Houston Sports Museum: A Few Notes

June 23, 2010

80 36" steel buffalo medallions rimmed Buff/Busch Stadium from 1928 to 1961.

The Houston Sports Museum enjoyed a nice open house crowd last Saturday at their location on the site of Buff Stadium last Saturday, June 19th. According to Curator Tom Kennedy, a good time was had by all during the 12:30 PM – 1:30 PM meet and greet autograph session with baseball figures from all segments of Houston’s baseball history. Jack Schultea was there representing Houstonians who went on to play pro ball. Larry Miggins attended as a former Buff from the 1940s and 1950s, but he also played a short while with the parent St. Louis Cardinals club – and he is now a member in good standing of SABR, the Society for American Baseball Research. J.C. Hartman was on hand as a transitional figure. Hartman was one of the few last Buffs who also then played for the new major league Houston Colt .45s. – Carl Warwick, a pinch-hitting hero with the St. Louis Cardinals in the 1964 World Series, also came as a former Colt .45. And all these guys were accompanied by former Houston Astro Jose Cruz, current Houston Astro Michael Bourn, and former Buff/Colt .45/ Astro Hall of Fame announcer Gene Elston. – What a lineup!  – What a crowd! – What a day! – And what an opportunity for Houston to keep its history honored and growing.

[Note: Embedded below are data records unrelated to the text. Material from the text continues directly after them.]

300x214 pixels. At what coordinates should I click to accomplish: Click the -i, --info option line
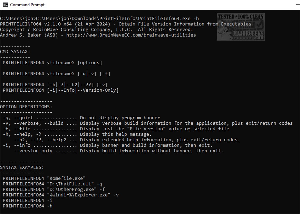tap(107, 145)
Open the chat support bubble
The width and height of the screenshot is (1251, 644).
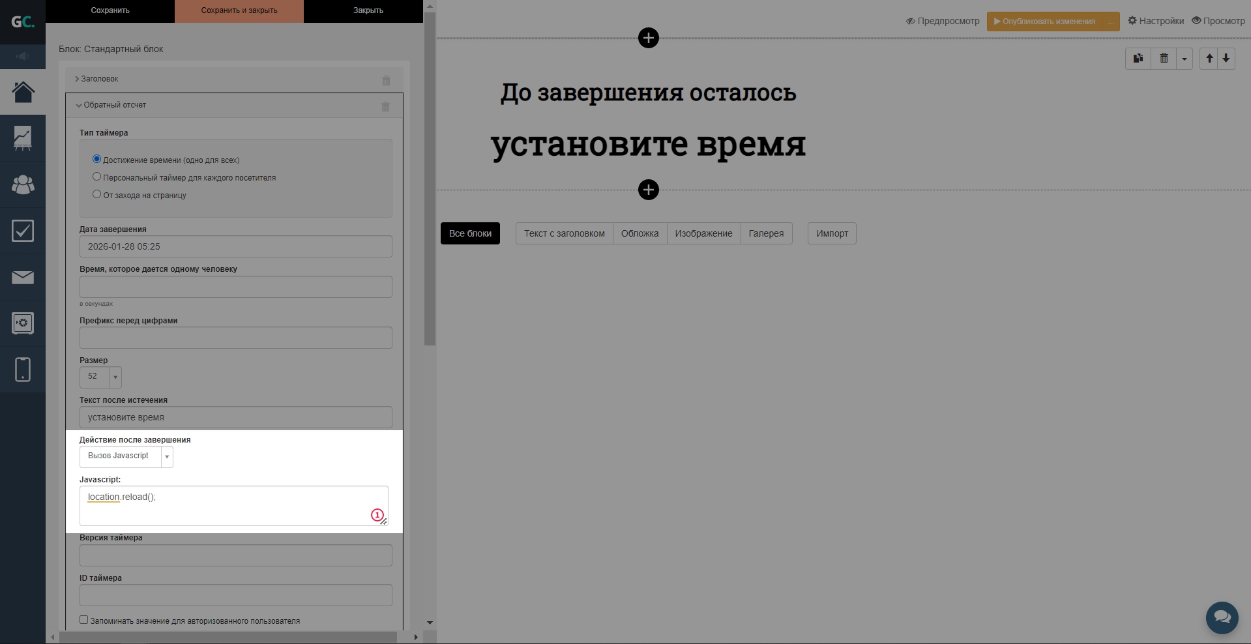click(1222, 617)
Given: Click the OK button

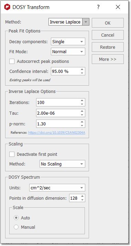Looking at the screenshot, I should [x=108, y=23].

Support Fingers: Here’s the catch, folks – and hopefully all of us who love baseball history can do our part to support the program. For the museum to succeed over time, the Finger Furniture store that preserves and protects it on this most special site of our minor league heritage must succeed in the retail sales market in this singular store location on the Gulf Freeway at Cullen. I probably don’t have to tell you how competitive the furniture business is in Houston. – For now, all we can do is think first of Finger’s when we need a furniture purchase – and spread the word to our friends as well. Store owner Rodney Finger has earned at least a “first look” Mulligan from all Houston baseball fans when it comes to that next furniture purchase. Please keep Finger’s in mind.

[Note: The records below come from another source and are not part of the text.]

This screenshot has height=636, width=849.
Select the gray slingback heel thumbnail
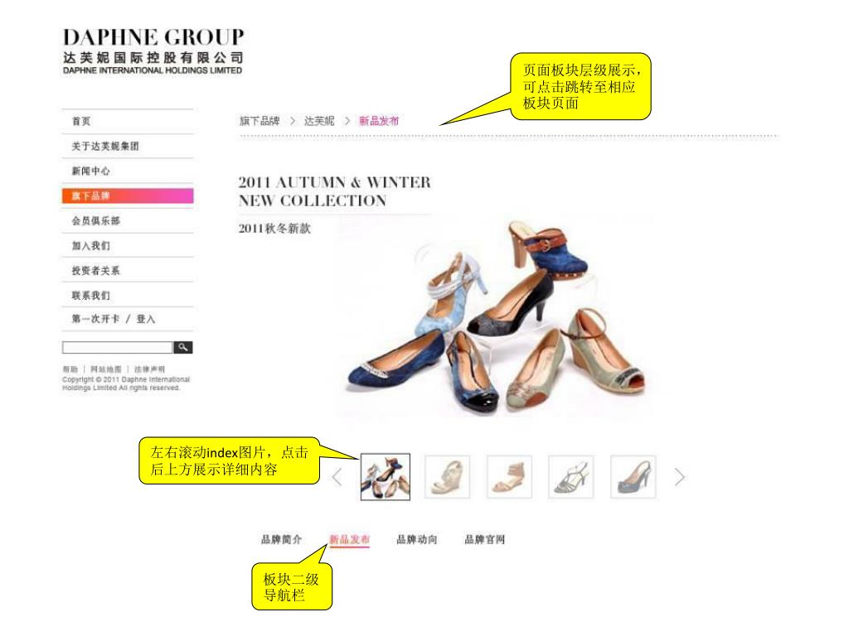(x=633, y=477)
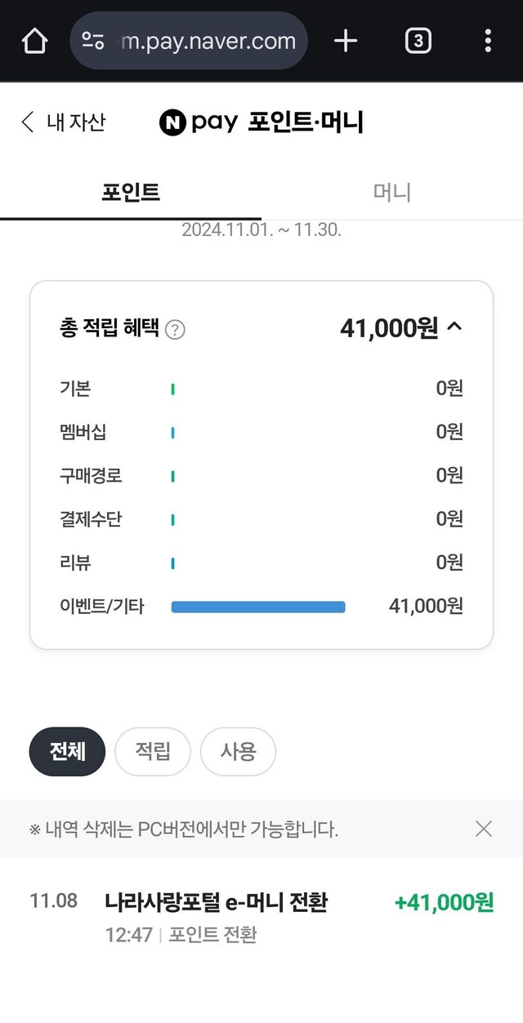Click the m.pay.naver.com address bar
523x1023 pixels.
point(208,41)
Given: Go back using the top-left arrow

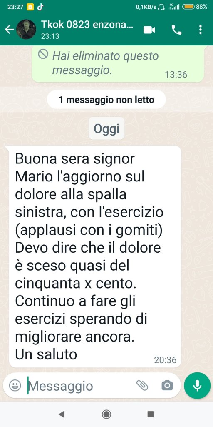Looking at the screenshot, I should pyautogui.click(x=9, y=30).
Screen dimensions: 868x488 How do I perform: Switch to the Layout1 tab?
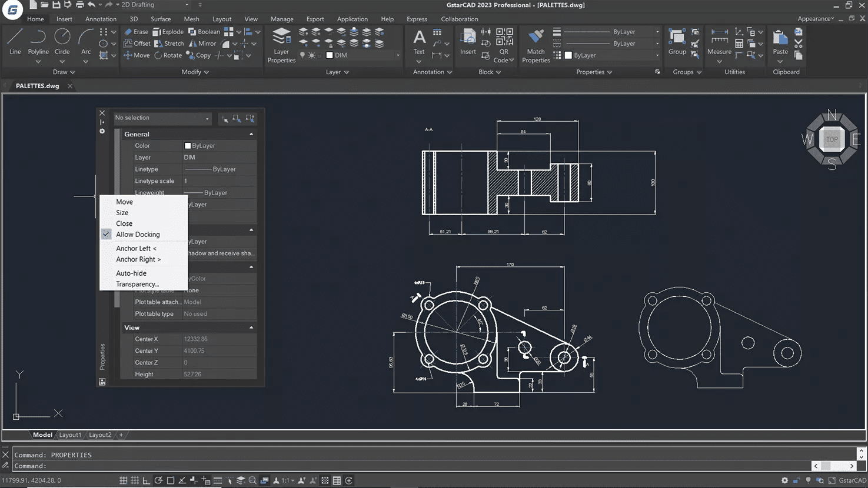[70, 435]
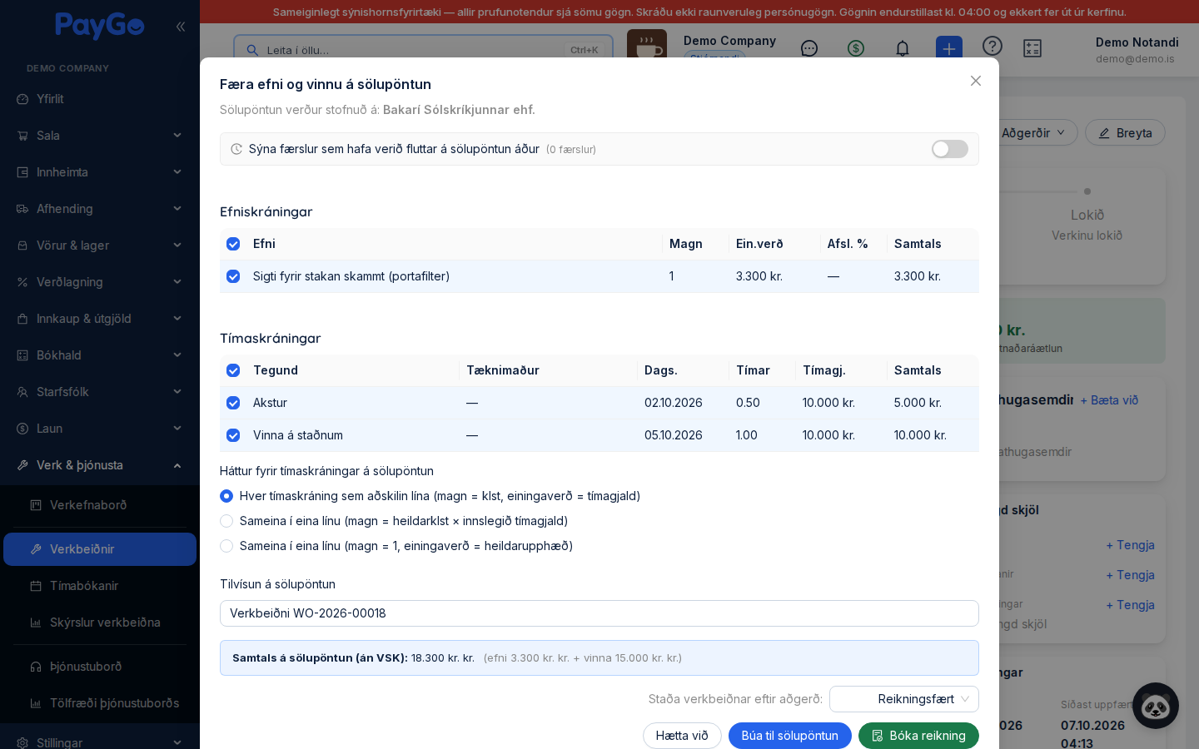
Task: Expand the Sala sidebar section
Action: (x=100, y=136)
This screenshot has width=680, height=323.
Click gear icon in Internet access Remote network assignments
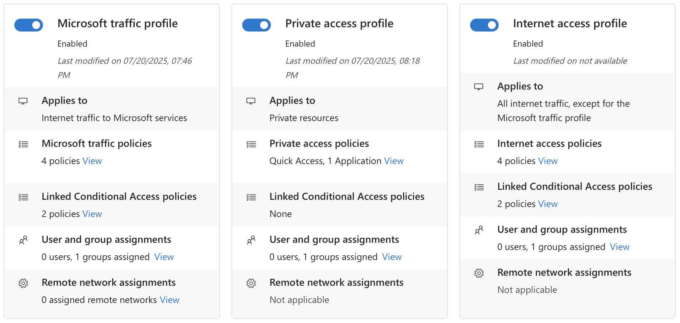tap(479, 273)
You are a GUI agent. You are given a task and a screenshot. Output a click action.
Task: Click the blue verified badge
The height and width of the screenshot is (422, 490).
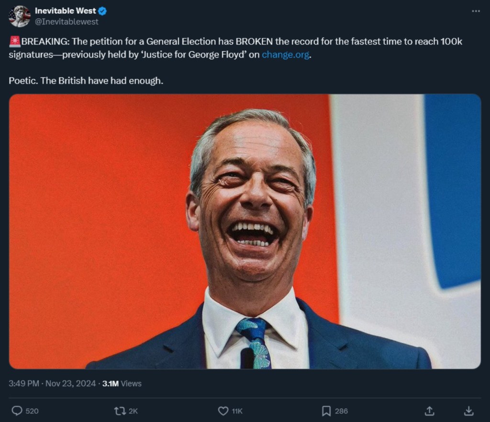[102, 11]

Museum Donations: As a result of the little publicity I’ve given to the Houston Sports Museum, a woman up in Livingston has contacted me about donating her father’s scrapbook to the museum. Her dad was an outfielder named D.L. “Country” Smith and he played with the Houston Buffs for a short while back in the late 1930s. He also took the time along the way to put together a scrapbook with photos and letters from Branch Rickey and former Buffs President Fred Ankenman. I’ve put the family in touch with Tom Kennedy for further exploration.

Those Buffalo Medallions:

This profile was my earliest and most lasting image of Buff Stadium.

The buffalo medallions that once rimmed the exterior walls at Buff Stadium came up again as part of HSM Curator Tom Kennedy’s talk to our Houston Chapter of SABR earlier this month. The eighty (80) thirty-six (36) inches in diameter medallions were the jewels in the royal crown of Houston baseball’s beautiful ballpark in the East End. A couple of these beauties now reside at the Houston Sports Museum as steely strong reminders of Houston’s thick and lasting baseball heritage.

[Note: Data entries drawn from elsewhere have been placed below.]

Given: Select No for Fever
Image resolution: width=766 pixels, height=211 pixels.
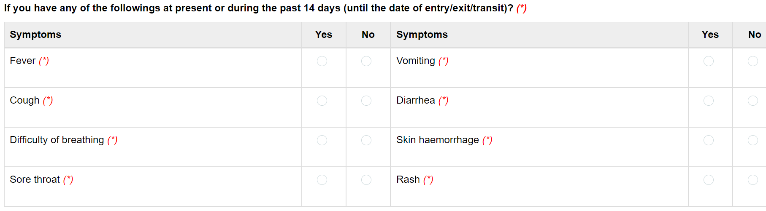Looking at the screenshot, I should [x=366, y=61].
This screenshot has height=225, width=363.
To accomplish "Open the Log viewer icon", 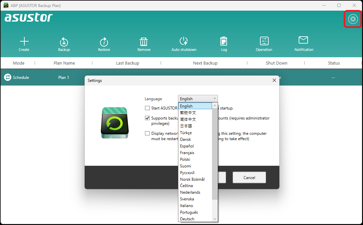I will point(224,42).
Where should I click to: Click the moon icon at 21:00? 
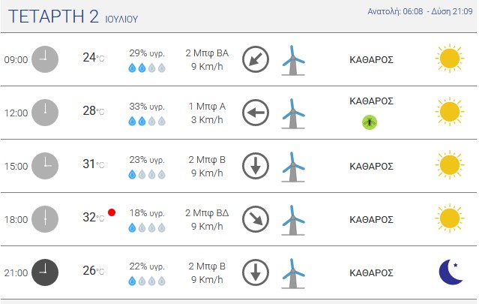pyautogui.click(x=451, y=272)
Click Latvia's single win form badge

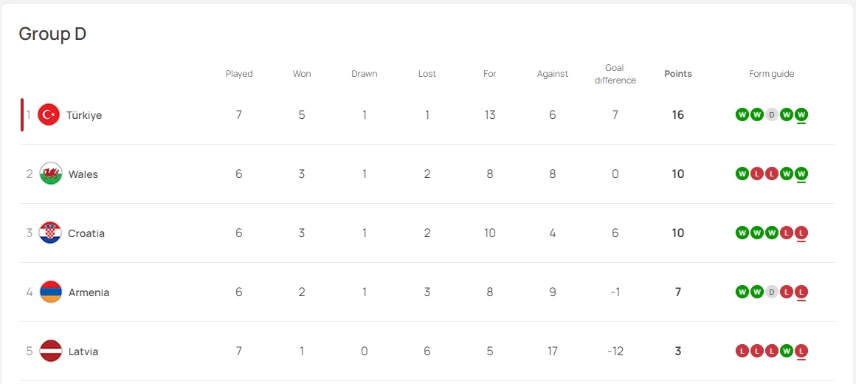787,351
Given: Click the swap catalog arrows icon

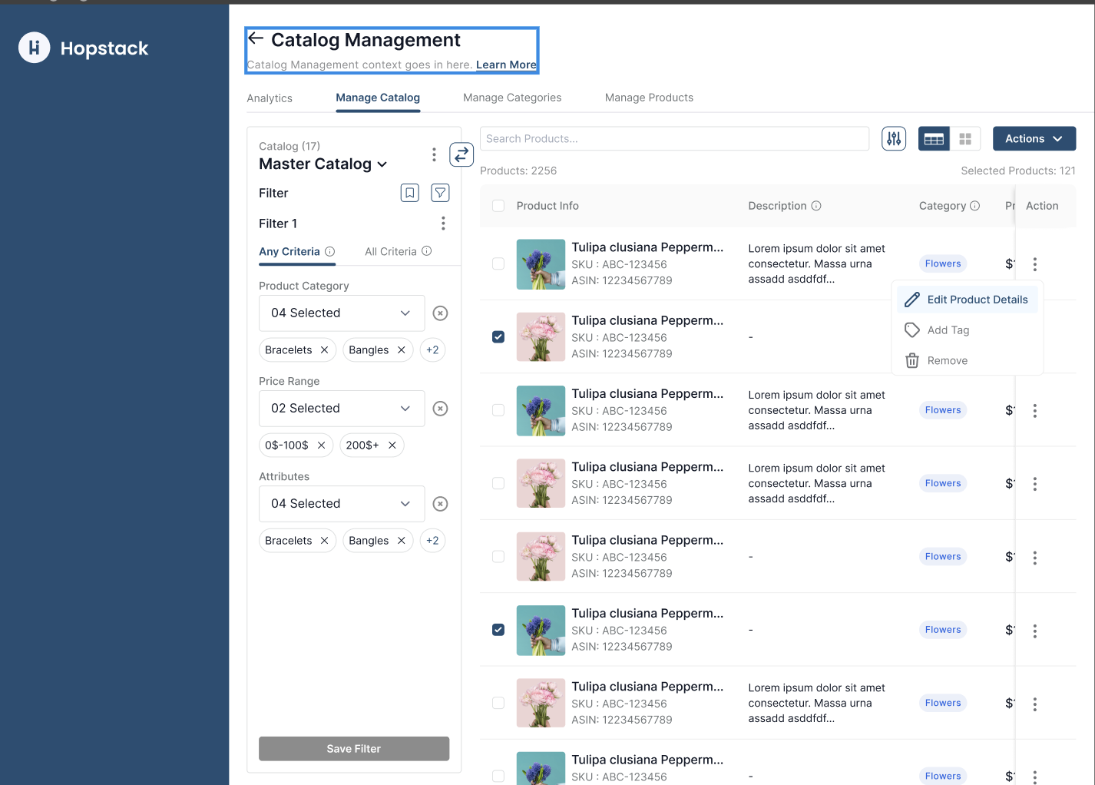Looking at the screenshot, I should (461, 154).
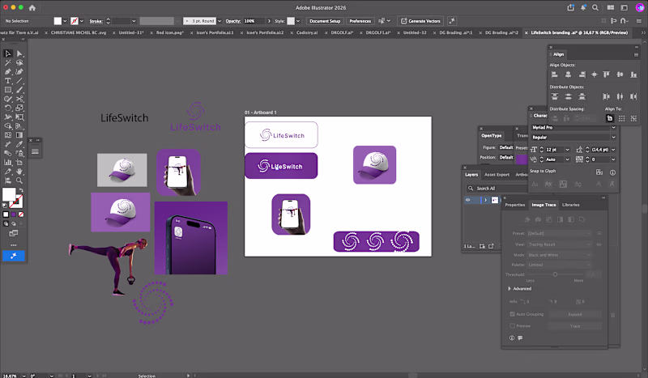648x378 pixels.
Task: Open the Codistry.ai document tab
Action: 307,32
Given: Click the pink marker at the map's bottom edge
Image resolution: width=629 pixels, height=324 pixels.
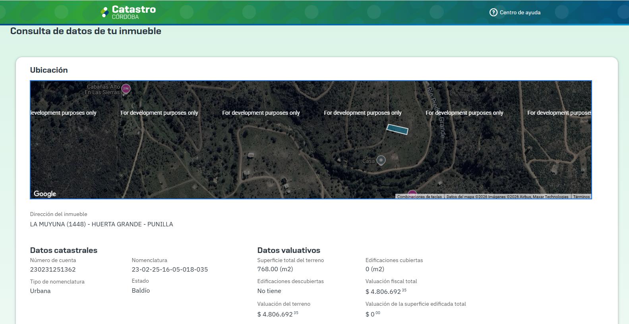Looking at the screenshot, I should pos(412,195).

Check the top photo here and you will see the configuration of how these medallions outlined the ballpark. Imagine the impression they made on the nine-year old kid that was me when I saw them for the first time in 1947. They were like magnets to me. Once in their presence, I couldn’t wait to get back. I was addicted to baseball from before I even heard the first crack of the bat.

It was an addiction from which I’ve never even tried to recover.